桌面搜索:recoll还是AnyTxt?推荐recoll

Everything是一款必选的桌面文件搜索,但是这个软件没法针对内容进行检索。在Google Desktop停用之后, 也一直苦苦追寻了很久,甚至找过一个开源Lucene的方案,但是要自己改造并且写的前端。后来就知道有一个Linux平台的开源内容搜索引擎recoll,看了一下,正是要找的!但是这个recoll需要移植到Windows才能使用。有一个移植,但是并不开放,于是就停了一阵子没管。后来有人找到了可以使用的Windows版,赶快下载一个,果然不错!

同时也有一个内容搜索软件,号称Everything伴侣,是个中国开发者的作品,AnyTxt。也安装上比较一下。

image

一、recoll

recoll是Jean-Francois Dockes等一些开发者维护的一个桌面搜索引擎项目,是基于GPLv2的开源软件。这个项目大约始于2012年9月11日。2020年5月分布的版本是1.27.0,看来依然是一个活跃的项目。作者开发了一个Windows的移植版本https://www.lesbonscomptes.com/recoll/pages/recoll-windows.html,但是看来这个移植工作比较费劲,作者要求捐款才能下载(5/10/20欧元即可)。现在网上可以看到1.26.3的Windows版本。我下载的也是这个版本,作者用了Qt作为跨平台的GUI系统。样子和原生的Windows应用没啥区别。

image

Recoll的使用和其他的搜索引擎类似,首先需要对本机文件做索引,可以设置不索引的目录,例如windows,然后就等待索引结束吧。记得大约索引了1-2天的样子,速度还可以,生成的索引文件是20GB左右,目前看不会自动更新,需要手动才行。recoll会自动索引压缩包中的文件,这一点比较方便。

image

搜索速度很快,可以分页显示,显示方式是摘要+链接方式。recoll的文档也非常完整,https://www.lesbonscomptes.com/recoll/usermanual/

这个搜索引擎让我瞬间找到了很多尘封已久的信息,重点推荐

 二、AnyTxt

AnyTxt是个免费软件https://anytxt.net/,并不开源。看上去作者是中国人,大约始于2019年5月23日,目前已知在活跃更新。最新的版本是1.2.201。AnyTxt也是基于Qt做的GUI界面。是自动后台做索引的,可能是采用了常用文件索引的策略,(同样可以设置不索引目录,但采用按照文件后缀的方式设置,而不是全局设置,这一点不如recoll)。

image

搜索结果没有显示摘要。这一点不太友好。索引保存在SQLlite数据库中,这个设计的结果就是查询结果显示的速度非常慢,要排序一阵子,比不上recoll。由于利用了数据库,索引可能相对小一些,查看了一下,大约2GB的样子,这个也不能说好到哪里去,因为有的数据并没有被索引。

image

如果您喜欢傻瓜型应用,类似Everything这种的,用AnyTxt更好,如果喜欢更为复杂设置、支持的文档更多、排序更好的系统,另外存储空间如果也比较多,建议使用recoll

 

相关介绍和下载链接

https://www.lesbonscomptes.com/recoll/index.html

https://www.lesbonscomptes.com/recoll/pages/recoll-windows.html

https://gitter.im/anytxt/community

https://anytxt.net/

https://sourceforge.net/projects/anytxt/

 

(1)recoll支持的文档类型

File types indexed natively
  • text
  • html
  • maildir, mh, and mailbox (Mozilla, Thunderbird and Evolution mail ok). Evolution note: be sure to remove .cache from the skippedNames list in the GUI Indexing preferences/Local Parameters pane if you want to index local copies of Imap mail. Outlook archives are processed with an external helper, see further.
  • gaim and purple log files.
  • Scribus files.
  • Man pages (needs groff).
  • Mimehtml web archive format (this is based on the mail filter, which introduces some mild weirdness, but is still usable).

All the following need Python3 (or Python2 for older Recoll versions):

  • Dia diagrams.
  • Excel and Powerpoint files (pre-open-xml).

## 存档记录

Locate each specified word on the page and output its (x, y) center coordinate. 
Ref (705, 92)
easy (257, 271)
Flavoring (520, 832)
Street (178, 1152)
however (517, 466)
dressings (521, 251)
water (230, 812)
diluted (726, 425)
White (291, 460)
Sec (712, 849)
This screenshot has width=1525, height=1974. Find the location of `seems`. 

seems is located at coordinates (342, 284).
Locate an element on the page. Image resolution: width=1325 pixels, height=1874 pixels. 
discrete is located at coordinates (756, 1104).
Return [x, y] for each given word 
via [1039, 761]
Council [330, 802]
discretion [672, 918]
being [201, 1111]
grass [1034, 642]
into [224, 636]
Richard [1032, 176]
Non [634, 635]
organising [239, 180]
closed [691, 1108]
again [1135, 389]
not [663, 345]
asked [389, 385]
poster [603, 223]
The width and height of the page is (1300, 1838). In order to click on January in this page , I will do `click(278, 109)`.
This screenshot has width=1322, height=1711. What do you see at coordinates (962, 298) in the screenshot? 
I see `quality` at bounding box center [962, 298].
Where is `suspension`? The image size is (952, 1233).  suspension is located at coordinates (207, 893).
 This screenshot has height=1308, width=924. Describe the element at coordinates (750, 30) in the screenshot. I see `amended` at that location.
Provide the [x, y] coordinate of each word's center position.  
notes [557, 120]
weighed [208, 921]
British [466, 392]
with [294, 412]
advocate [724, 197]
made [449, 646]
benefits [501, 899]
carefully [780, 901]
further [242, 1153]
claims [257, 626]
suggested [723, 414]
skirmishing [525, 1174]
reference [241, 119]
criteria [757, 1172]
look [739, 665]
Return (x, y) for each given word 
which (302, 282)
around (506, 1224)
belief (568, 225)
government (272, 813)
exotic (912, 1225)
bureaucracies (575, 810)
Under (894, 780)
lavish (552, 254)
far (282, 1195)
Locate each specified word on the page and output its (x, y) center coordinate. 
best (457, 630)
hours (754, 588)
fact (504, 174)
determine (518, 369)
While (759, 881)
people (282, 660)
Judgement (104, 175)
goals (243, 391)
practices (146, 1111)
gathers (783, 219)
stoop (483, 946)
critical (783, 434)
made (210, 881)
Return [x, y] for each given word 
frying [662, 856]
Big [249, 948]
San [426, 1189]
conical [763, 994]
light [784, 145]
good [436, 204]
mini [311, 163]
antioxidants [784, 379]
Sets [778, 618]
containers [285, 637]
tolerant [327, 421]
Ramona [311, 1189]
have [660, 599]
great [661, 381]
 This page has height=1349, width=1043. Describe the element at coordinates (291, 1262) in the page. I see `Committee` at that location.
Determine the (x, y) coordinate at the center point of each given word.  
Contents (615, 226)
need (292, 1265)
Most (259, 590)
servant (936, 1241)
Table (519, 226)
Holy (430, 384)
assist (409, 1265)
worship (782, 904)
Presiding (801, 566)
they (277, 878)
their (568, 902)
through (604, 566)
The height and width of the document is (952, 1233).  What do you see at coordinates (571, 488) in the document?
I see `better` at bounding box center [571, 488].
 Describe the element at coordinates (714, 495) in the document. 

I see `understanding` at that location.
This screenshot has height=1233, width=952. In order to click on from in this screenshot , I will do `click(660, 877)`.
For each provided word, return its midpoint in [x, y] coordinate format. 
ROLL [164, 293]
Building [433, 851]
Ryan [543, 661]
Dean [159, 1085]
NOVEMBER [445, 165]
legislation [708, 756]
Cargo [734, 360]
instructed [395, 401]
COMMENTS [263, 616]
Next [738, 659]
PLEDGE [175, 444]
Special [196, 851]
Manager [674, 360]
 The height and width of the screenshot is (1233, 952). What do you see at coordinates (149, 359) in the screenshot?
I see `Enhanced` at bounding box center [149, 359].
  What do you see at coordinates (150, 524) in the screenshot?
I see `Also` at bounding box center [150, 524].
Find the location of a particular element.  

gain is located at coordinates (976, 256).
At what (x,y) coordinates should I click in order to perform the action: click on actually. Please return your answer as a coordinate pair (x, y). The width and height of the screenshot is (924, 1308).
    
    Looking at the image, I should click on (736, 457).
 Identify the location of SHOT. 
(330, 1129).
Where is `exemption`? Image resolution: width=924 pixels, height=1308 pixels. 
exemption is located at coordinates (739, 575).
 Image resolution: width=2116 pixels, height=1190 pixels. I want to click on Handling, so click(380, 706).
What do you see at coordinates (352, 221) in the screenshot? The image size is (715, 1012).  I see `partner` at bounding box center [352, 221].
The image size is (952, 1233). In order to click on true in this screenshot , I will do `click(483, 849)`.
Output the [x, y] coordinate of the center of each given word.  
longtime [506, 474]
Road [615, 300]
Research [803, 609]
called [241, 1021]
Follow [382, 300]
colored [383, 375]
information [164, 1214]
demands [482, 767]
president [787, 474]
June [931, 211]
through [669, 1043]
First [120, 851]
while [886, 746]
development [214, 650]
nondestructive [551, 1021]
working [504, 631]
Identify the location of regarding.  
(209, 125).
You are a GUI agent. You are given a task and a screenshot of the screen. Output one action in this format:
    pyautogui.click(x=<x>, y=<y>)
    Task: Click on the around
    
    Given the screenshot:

## 任务
请从最后一句后面接着往下写这篇比较 recoll 和 AnyTxt 的文章。 上面的列表在这里用不上。

## 参考答案
  • Tar archives. Tar file indexing is disabled by default (because tar archives don’t typically contain the kind of documents that people search for), you will need to enable it explicitely, e.g., with the following in your $HOME/.recoll/mimeconf file:
[index]
application/x-tar = execm rcltar
  • Zip archives.
  • Konqueror webarchive format (uses the tarfile Python standard library module).
File types indexed with external helpers
The XML ones

Recoll 1.26 and later process XML internally, by using the libxml2 and libxslt C++ libraries. Quite a few formats also need the unzip command.

Recoll 1.25 used python3-lxml. Versions from 1.22 to 1.24 used python-libxslt and python-libxml2, Versions older than 1.22 needed the xsltproc command.

  • OpenOffice files.
  • Microsoft Office Open XML files.
  • Abiword files.
  • Kword files.
  • Fb2 ebooks.
  • SVG files.
  • Gnumeric files.
  • Okular annotations files.
Other formats

The following need miscellaneous helper programs to extract the document text.

  • PDF needs the pdftotext command, which comes with poppler. The package name is quite often poppler-utils. Note: the older pdftotext command which comes with xpdf is not compatible with Recoll. PDF has its own section further, with details about OCR support and opening documents at the right page.
  • Microsoft Word is processed with antiword, which is not maintained much, but keeps working. I maintain a veryslightly improved antiword version, it can extract a little extra data in some cases. It is also useful to have wvWareinstalled as Recoll can use it as a fallback for some files which antiword does not handle.
  • RTF files with unrtf. Note that up to version 0.21.3, unrtf mostly does not work with non western-european character sets. Many serious problems (crashes with serious security implications and infinite loops) were fixed in unrtf 0.21.8, so you really want to use this or a newer release. Building unrtf from source is quick and easy.
  • CHM (Microsoft help) files with Python pychm and chmlib. Recoll 1.25 and later bundle a Python3 version of the CHM package, (this is necessary because the original package was not ported to Python3).
  • EPUB files with Python and the epub module, which is packaged on Fedora, but not Debian. The packaged version by the original author (0.5.2) is old and suffers from a lot of bitrot, so Recoll now bundles an unpackaged version, updated by Arthur Darcet.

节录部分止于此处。